Crash: une décade de crises financieres selon Adam Tooze

 Adam Tooze, un spécialiste de l'histoire économique du 20ᵉ siècle qui a enseigné à Cambridge et Yale, publie en 2018 une rétrospective détaillée de la grande crise financière de la dernière décade.

Émeutes en Grèce

C'est un sujet qui a déjà été couvert par d'illustres auteurs (on pense à Paulson, Bernanke, Geithner). L'auteur intègre tous ces témoignages tout en détaillant les effets de la crise de l'Europe de l'Ouest à la Corée, en passant par les pays de l'Est, la Russie et la Chine.

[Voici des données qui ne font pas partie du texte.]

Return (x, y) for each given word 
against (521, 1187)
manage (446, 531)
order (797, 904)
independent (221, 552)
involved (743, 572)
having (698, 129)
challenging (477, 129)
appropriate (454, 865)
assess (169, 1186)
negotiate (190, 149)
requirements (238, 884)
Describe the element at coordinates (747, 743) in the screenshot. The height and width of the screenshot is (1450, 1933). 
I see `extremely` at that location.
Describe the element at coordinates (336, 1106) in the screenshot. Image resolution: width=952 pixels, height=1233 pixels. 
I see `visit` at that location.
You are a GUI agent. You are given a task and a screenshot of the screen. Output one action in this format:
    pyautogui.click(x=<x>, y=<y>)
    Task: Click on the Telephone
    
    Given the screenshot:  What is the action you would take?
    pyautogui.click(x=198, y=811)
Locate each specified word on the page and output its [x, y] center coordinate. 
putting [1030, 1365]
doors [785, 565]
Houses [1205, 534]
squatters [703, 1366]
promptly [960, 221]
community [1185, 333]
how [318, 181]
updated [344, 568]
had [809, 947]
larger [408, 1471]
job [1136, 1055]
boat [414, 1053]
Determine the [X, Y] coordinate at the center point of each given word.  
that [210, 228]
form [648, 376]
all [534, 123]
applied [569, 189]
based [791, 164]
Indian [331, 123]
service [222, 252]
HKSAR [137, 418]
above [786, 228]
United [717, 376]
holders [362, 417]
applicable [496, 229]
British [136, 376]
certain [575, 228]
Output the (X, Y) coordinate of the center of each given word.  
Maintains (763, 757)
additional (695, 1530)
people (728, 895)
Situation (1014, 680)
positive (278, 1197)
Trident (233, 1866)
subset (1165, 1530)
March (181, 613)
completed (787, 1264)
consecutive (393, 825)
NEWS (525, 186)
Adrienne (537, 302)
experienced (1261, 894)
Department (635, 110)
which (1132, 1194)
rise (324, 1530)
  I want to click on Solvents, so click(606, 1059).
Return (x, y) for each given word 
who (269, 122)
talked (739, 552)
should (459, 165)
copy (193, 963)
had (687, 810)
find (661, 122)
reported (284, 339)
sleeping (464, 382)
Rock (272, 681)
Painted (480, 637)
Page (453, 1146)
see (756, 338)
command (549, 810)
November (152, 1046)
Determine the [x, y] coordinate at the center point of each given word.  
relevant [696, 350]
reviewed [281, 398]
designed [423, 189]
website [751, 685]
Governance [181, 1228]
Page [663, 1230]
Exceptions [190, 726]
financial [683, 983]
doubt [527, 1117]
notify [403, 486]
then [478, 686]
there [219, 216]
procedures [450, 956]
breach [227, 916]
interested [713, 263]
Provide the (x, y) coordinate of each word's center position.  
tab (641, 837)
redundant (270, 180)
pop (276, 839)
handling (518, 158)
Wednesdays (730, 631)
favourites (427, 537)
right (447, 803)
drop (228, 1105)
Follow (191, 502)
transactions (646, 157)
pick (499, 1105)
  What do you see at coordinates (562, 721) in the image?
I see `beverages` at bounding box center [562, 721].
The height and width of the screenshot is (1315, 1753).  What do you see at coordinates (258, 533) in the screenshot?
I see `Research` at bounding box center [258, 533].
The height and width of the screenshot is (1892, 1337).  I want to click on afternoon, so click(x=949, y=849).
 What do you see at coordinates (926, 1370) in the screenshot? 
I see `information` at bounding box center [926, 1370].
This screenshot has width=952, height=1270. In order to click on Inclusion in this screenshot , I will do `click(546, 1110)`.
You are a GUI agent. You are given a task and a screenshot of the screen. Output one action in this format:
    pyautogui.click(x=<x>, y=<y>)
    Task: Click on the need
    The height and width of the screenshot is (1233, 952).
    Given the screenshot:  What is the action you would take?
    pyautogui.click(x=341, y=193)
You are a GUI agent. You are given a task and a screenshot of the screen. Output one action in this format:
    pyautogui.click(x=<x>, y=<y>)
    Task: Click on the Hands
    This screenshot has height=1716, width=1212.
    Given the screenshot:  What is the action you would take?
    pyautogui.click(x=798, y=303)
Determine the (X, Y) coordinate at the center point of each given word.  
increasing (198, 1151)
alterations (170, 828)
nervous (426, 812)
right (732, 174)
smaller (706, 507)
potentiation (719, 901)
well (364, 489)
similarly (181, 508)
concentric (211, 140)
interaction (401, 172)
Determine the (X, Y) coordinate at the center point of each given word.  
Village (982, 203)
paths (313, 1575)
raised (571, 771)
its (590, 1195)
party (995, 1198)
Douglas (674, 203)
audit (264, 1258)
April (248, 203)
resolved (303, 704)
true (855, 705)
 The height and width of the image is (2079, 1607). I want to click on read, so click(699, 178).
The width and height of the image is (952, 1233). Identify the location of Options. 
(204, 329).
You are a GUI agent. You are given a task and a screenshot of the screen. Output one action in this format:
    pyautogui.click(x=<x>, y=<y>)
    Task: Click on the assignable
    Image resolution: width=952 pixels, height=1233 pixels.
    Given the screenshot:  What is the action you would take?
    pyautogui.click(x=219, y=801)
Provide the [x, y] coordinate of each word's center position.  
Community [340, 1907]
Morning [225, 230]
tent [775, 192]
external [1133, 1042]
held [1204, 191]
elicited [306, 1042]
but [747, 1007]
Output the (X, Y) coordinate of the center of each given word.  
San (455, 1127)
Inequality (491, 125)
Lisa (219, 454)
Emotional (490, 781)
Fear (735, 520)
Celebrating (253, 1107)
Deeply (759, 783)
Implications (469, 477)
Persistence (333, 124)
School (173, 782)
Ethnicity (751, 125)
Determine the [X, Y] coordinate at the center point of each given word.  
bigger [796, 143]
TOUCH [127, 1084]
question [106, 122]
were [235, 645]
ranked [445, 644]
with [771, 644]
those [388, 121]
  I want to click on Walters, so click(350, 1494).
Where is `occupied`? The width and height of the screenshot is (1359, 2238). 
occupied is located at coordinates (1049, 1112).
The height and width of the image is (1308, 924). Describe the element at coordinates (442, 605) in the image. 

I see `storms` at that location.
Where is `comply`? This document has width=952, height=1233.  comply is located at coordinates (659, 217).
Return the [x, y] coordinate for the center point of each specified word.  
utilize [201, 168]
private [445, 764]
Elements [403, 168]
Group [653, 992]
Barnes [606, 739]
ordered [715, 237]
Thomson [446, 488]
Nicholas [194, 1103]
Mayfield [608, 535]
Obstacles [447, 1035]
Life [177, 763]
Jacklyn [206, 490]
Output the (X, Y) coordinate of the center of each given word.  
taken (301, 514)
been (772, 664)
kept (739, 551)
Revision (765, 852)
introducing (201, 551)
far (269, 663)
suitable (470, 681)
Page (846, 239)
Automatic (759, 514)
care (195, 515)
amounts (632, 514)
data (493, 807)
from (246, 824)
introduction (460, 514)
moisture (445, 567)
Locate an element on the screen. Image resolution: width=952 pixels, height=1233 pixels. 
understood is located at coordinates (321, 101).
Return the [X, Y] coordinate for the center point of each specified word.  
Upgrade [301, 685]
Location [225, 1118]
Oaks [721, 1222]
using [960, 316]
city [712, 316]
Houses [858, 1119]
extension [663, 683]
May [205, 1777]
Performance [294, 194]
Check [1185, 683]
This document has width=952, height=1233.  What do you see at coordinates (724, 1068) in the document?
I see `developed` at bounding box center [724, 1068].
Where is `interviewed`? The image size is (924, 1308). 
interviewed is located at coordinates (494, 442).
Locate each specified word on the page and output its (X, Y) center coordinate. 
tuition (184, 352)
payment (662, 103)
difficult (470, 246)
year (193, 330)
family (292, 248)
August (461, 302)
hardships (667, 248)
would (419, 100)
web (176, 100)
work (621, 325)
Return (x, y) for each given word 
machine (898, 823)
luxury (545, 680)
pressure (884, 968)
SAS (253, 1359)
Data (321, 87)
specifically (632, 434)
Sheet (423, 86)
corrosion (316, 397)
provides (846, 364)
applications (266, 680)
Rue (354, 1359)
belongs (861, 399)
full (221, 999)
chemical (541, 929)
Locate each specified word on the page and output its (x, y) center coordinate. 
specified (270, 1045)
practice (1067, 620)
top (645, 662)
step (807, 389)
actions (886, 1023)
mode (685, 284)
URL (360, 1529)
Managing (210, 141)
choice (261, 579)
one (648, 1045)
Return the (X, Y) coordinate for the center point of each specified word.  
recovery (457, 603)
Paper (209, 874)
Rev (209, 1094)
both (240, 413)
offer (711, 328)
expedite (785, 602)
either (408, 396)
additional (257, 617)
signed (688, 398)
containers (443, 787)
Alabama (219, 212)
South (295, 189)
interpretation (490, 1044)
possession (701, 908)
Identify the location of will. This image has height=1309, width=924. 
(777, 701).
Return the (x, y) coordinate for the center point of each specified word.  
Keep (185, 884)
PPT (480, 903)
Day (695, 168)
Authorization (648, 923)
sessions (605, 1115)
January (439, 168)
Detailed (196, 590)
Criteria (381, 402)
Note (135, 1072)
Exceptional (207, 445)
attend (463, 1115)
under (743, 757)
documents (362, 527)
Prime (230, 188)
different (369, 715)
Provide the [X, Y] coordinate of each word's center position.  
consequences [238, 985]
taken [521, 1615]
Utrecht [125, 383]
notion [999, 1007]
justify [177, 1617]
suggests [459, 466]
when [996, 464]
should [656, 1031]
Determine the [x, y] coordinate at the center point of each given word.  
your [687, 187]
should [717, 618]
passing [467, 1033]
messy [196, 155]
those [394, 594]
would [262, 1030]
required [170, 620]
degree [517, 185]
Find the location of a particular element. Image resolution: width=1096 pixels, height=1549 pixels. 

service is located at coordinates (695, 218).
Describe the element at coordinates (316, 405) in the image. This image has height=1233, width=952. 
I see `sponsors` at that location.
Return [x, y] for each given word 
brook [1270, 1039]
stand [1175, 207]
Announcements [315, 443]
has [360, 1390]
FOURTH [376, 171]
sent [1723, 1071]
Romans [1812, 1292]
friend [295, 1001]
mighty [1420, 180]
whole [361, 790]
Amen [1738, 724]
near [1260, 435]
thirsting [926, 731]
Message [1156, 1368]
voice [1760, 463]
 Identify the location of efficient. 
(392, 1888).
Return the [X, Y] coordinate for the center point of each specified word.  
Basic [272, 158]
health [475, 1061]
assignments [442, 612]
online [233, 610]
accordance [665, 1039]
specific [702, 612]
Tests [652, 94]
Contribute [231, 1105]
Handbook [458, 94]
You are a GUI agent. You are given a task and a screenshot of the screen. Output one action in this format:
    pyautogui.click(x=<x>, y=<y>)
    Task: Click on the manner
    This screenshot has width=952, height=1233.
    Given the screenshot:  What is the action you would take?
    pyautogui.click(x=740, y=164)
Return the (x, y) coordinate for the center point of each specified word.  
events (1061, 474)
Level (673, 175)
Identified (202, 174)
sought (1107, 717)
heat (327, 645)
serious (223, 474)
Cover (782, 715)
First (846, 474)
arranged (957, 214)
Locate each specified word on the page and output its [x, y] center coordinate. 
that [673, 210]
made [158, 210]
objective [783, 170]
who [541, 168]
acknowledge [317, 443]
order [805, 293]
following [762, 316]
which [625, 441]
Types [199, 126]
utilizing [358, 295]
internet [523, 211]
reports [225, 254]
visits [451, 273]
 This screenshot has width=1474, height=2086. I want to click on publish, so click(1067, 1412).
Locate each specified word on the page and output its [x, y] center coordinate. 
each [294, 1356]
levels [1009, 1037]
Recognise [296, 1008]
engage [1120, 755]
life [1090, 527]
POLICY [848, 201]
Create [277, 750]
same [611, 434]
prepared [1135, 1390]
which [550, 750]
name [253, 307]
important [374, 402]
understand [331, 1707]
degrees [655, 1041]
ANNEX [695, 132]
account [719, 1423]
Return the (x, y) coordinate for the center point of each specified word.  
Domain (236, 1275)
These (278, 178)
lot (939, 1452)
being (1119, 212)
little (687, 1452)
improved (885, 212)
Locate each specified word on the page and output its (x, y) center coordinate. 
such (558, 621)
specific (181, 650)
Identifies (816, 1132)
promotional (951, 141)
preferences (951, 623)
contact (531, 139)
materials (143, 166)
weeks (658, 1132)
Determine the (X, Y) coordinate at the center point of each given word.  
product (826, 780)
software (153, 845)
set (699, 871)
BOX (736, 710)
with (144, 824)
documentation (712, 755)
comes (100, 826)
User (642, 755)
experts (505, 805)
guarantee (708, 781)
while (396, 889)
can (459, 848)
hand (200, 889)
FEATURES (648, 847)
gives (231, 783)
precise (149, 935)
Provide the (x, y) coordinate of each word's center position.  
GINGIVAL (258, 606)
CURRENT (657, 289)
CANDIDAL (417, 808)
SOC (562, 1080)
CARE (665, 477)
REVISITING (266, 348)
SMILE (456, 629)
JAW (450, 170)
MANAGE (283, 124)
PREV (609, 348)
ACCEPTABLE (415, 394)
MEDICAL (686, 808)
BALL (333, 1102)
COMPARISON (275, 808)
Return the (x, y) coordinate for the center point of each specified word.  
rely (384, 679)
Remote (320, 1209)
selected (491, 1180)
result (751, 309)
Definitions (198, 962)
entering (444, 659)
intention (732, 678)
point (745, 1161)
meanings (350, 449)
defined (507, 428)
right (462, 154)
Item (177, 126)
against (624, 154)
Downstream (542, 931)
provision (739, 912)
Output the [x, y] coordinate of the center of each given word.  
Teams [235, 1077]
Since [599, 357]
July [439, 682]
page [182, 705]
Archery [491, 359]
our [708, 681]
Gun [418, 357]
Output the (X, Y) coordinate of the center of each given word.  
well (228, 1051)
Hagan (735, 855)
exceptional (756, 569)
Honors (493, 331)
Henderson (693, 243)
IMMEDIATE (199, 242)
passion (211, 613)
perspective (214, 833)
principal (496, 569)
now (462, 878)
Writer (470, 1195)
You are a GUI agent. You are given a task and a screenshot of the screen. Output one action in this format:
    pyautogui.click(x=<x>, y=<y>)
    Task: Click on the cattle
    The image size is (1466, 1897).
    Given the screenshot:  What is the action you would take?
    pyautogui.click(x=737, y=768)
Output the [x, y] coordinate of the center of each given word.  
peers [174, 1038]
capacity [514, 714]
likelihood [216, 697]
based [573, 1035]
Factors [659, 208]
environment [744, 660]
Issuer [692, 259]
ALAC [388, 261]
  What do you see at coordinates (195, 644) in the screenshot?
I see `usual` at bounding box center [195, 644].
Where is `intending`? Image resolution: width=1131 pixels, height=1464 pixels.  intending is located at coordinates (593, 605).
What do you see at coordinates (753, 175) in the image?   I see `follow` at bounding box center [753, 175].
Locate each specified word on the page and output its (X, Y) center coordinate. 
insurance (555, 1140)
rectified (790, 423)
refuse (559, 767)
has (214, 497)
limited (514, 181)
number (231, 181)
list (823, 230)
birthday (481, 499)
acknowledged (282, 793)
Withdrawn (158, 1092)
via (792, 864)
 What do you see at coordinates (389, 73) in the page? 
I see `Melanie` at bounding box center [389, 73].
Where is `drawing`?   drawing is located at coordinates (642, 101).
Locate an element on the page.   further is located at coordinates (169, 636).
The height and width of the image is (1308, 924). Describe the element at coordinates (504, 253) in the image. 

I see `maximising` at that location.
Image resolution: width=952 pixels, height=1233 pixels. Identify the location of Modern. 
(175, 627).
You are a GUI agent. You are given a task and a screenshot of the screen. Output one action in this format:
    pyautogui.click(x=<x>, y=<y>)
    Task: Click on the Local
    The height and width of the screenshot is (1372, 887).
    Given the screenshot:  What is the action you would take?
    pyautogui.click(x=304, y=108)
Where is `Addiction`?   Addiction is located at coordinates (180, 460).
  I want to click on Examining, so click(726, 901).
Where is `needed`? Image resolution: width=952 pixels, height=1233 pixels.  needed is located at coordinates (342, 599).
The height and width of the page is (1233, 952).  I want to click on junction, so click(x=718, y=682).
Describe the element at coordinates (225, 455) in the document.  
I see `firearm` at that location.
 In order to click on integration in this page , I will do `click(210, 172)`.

Le livre suit un plan chronologique détaillé, qui reprend chaque étape de la crise, telle qu'elle a pu être relayée par d'autres très bonnes sources, je reprends ici certaines observations particulièrement pertinentes de l'auteur.

Hégémonie confirmée du Dollar

Adam Tooze rappelle que les flux financiers entre l'Europe et les USA représentent des montants plus important que les importations d'Asie.

Les flux financiers en 2007 avant la crise étaient les suivants :

  • US-Eur: $1,6t, Eur-US: 2,6t
  • US-APAC: $0,2t, APAC-US $0,9t 

Comme indiqué depuis Triffin, le déficit commercial américain conduit à des flux d'investissement du reste du monde. L'investissement de la Chine en bons du trésor américain est très visible dans les médias. On voit ici que l'Asie (incluant aussi le Japon) ne correspond quand 0,7t alors que l'Europe est plus intégrée à la finance américaine, et finance 2,6t d'actifs américains, représentant 1t de prêts nets.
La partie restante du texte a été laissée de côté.